> _EXERCISE GOAL_: Below are the records; copy each line in which "Given" occurs.

> _DATA FOR THIS TASK_:

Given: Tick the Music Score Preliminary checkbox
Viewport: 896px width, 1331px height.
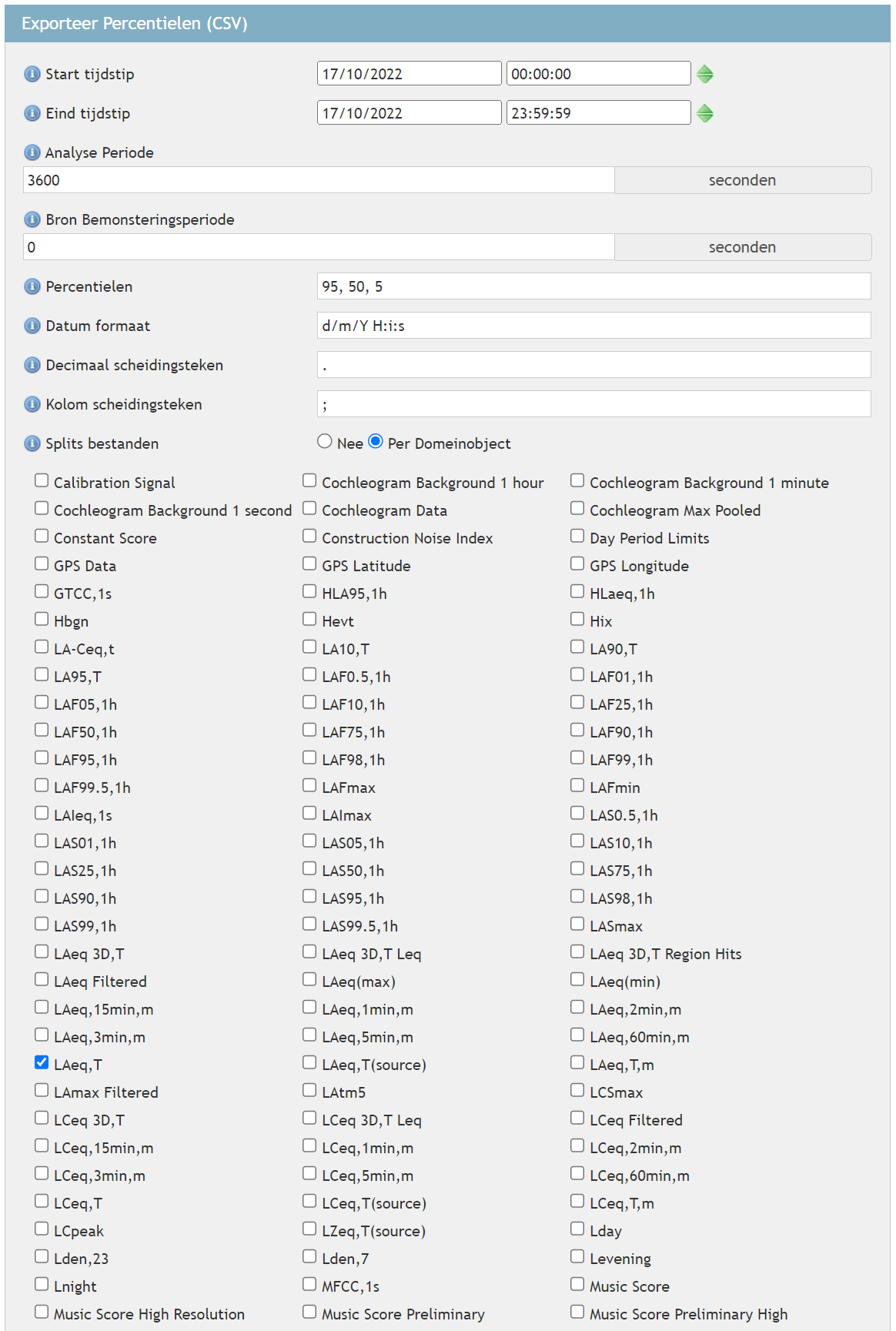Looking at the screenshot, I should [309, 1312].
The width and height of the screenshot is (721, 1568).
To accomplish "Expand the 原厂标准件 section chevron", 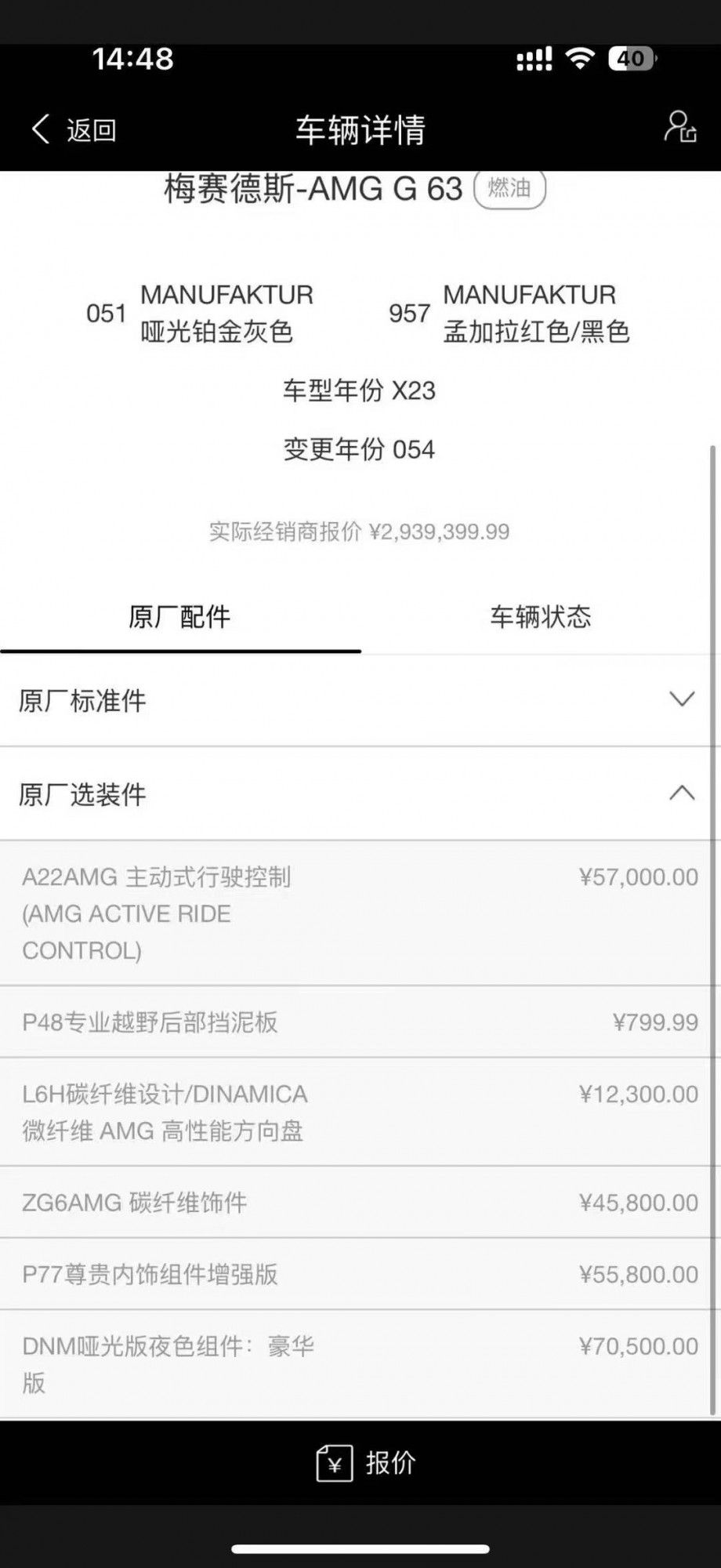I will tap(682, 699).
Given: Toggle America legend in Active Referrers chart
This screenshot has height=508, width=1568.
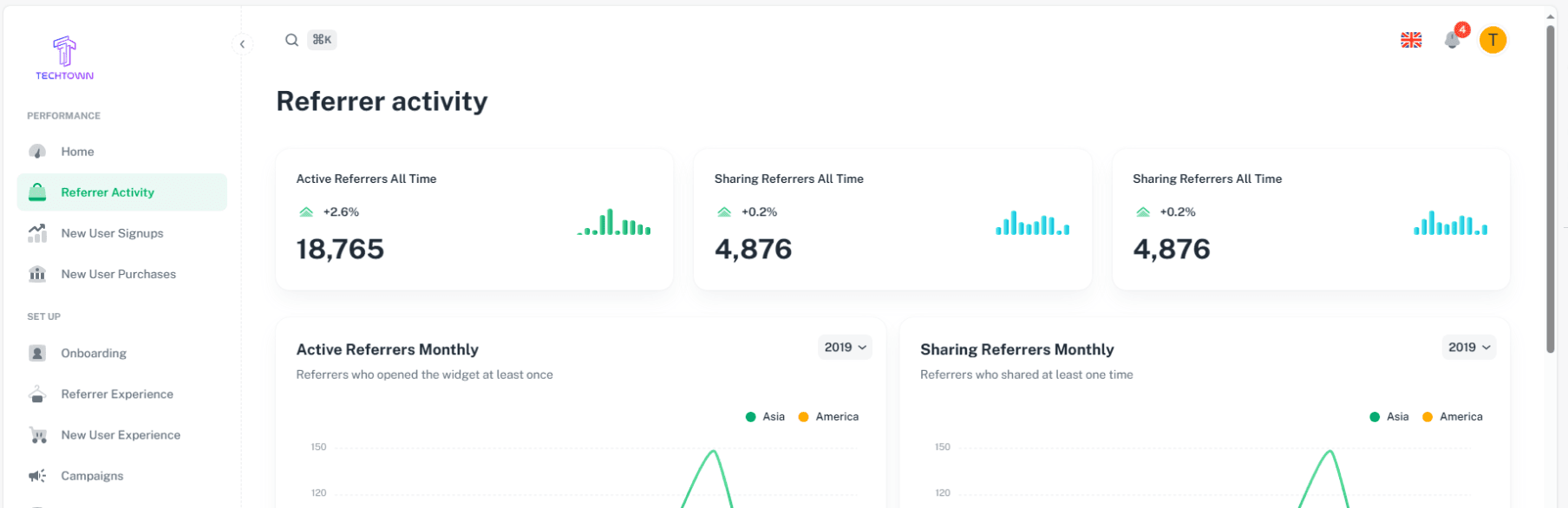Looking at the screenshot, I should pos(828,417).
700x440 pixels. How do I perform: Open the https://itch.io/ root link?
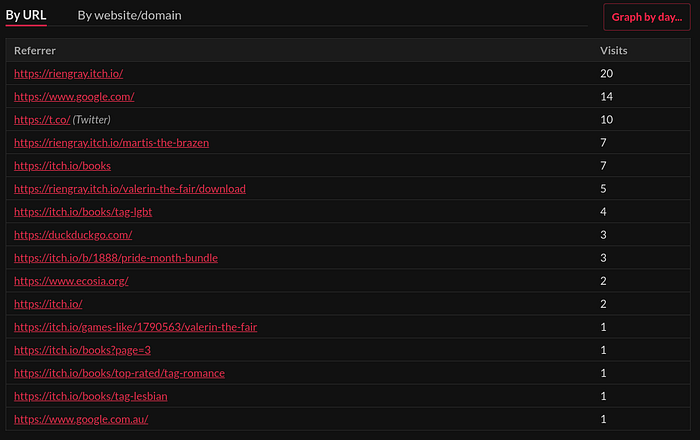(x=48, y=304)
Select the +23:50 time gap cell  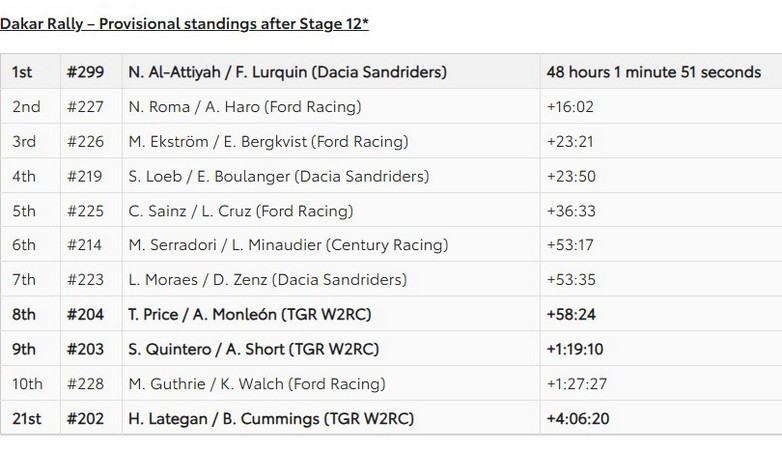(570, 176)
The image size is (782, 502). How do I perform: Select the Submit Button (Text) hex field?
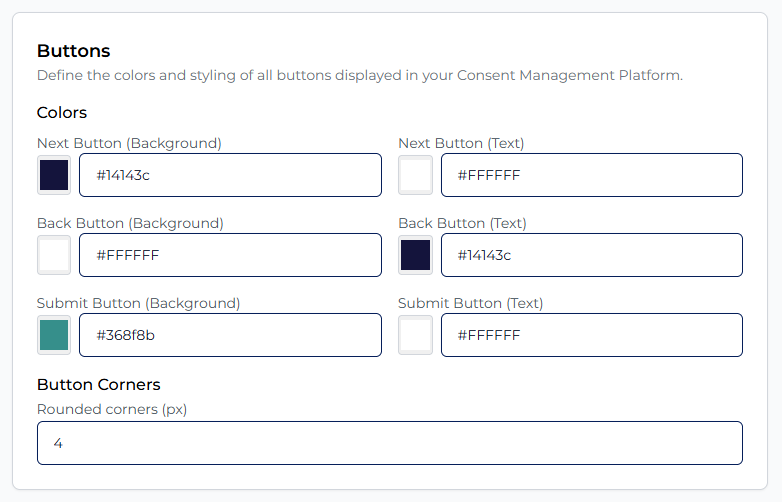click(591, 335)
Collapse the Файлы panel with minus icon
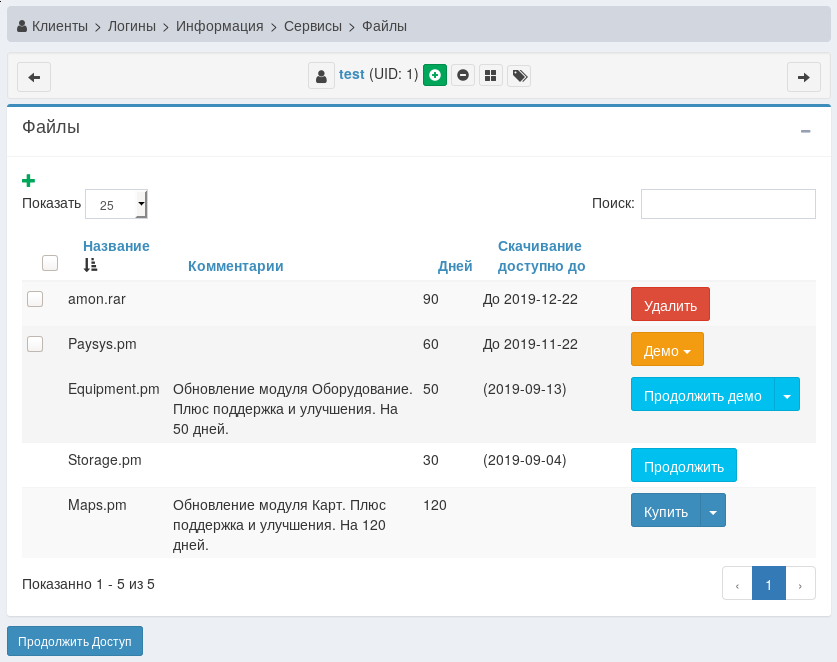837x662 pixels. click(x=805, y=131)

> _TASK RESULT_:
Given: Tick the Music Score Preliminary checkbox
Given: Toggle America legend in Active Referrers chart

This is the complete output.